University of Tennessee Health Science Center, Memphis, TN, USA.
Background: Angiosarcomas are rare vascular and lymphatic tumors that infrequently arise within the thoracic cavity. We examine the clinicopathologic features, treatment and outcomes among patients with thoracic angiosarcoma.
Methods: The 2004-2015 National Cancer Database (NCDB) was queried for patients with primary thoracic angiosarcoma using ICD-O-3 histology code 9120. Trends in treatment and outcomes for thoracic angiosarcoma were examined. Factors affecting overall survival (OS) were assessed by log rank analysis and Cox proportional hazard regression.

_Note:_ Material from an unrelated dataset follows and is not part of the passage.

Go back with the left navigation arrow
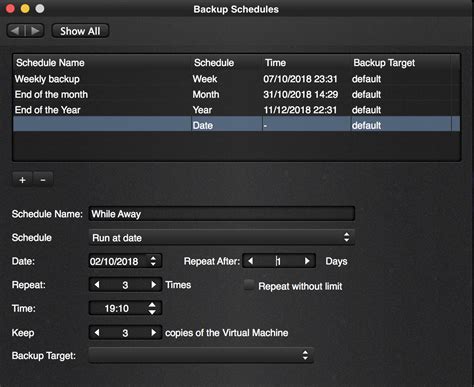This screenshot has width=474, height=387. (16, 31)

Results: Thoracic angiosarcoma was identified in 253 patients [median age 61 years, male (61%), Charlson comorbidity index 0 (64%)]. Tumors originated in the lung or bronchus (71.5%) or mediastinum (28.5%). Cardiac and esophageal tumors were excluded. The tumor size was < 5 cm in 33%; 40% were grade 3 or 4. Treatment modalities included surgery (n=72, 29%), radiation (n=16, 16%) and systemic chemotherapy (n=116, 47%). The median survival was 4.8 months (95% CI 3.9-6.6). By univariate analysis, age (p=0.03), public insurance (p=0.02), no insurance (p=0.001), higher comorbidity (p=0.02), tumor size >5cm (p-0.05) were associated with a worse survival while surgery (p<0.001) and systemic chemotherapy (p=0.02) were associated with improved OS. By multivariate analysis, public insurance, no insurance, and higher comorbidity were associated with a worse outcome while only surgical resection was associated with a survival benefit (HR 0.5, 95% CI 0.36-0.68, p<0.001).
Conclusions: Thoracic angiosarcoma are rare tumors with a poor outcome. Increasing tumor size, higher comorbidity, and lack of private insurance are associated with a worse outcome. Surgical resection alone provided a survival benefit.